Debo decir que sufrimos lo que es atender a una población rural con las carencias propias de nuestro sistema de salud, pero también debo decir que gozamos la experiencia de atender a la población en sus necesidades más básicas en los territorios. Un baño enriquecedor de realidad, de colombianidad. Fue sin duda una experiencia dura, pero también valiosa que considero me ayudó a formar carácter y criterio.
Pero esa “escuela” se está perdiendo en la actualidad.
No solo ya no hay plazas rurales en los distintos hospitales municipales sino que a los médicos recién formados ya no les interesa hacer su rural. Estamos frente a una coyuntura compleja con orígenes multifactoriales difíciles de tratar.
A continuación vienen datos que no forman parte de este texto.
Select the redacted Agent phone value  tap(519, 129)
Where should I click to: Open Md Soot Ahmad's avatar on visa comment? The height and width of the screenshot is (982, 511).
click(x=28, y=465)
Por un lado los contratos abusivos en los cuales los médicos no tienen garantías laborales. Muchas plazas de planta (por no decir la mayoría, si es que alguna queda) fueron reemplazadas por contratos de prestación de servicios que han rebajado a la práctica médica en una condición parecida al lenocinio descarado, y esto con la anuencia de colegas que se han dedicado a la administración estos hospitales.
La gran cantidad de médicos recién graduados versus la poca cantidad de plazas rurales han hecho que se recurra a un “sorteo” para decidir a quién se “premia” con una plaza rural. (Así no opera el azar. Aunque no lo parezca, es más poético).
La tendencia de muchos docentes que insisten en formar médicos para que se desempeñen en centros de alta complejidad y no para aportar a la salud primaria. Esto representa una completa desintegración con el deber del médico general. Parece que estamos formando a nuestros estudiantes de medicina para que reemplacen en sus puestos a los protagonistas de Grey’s Anatomy o ER Sala de Emergencias, como si viviéramos en un guión de serie. Nuestros médicos se forman con falsas expectativas y luego se estrellan con la realidad del paupérrimo mercado laboral. Médicos que se saben de memoria los criterios de UCI para la pancreatitis pero no saben formular una amigdalitis, y mucho menos hacer una onicectomía (operar una uña encarnada); y no es que este mal saber lo primero, pero sí deja mucho que decir si no sabe lo segundo, especialmente en el contexto de la atención primaria en salud. Y estos son solo pequeños ejemplos, pues las carencias en cuanto a las competencias básicas que debe tener un médico se ven a diario.
La desidia de los mismos estudiantes y algunos médicos recién graduados a ejercer la práctica rural, con excusas que van y vienen para quedarse a trabajar en las ciudades, para evitar a toda costa ir a hacer su rural. En salud pública se dice que el nivel primario se debe encargar del 80% de las necesidades en salud y parece que solo estamos formando para que se encarguen del 20% restante.
La medicina rural está en crisis y es por ello que desde el Gobierno Nacional en cabeza del Ministerio de Salud, las universidades y el mismo Sistema de Salud debemos apostar por un fortalecimiento de la medicina primaria y darle al médico general el lugar que se merece. No podemos pretender correr cuando aún no sabemos caminar.
A todos aquellos estudiantes de medicina que tengan la oportunidad de leer esta columna, a los docentes de medicina, a los encargados de los diseños curriculares en las universidades, a la academia, a las autoridades, al gobierno, y a todos los médicos… volvamos a la medicina primaria.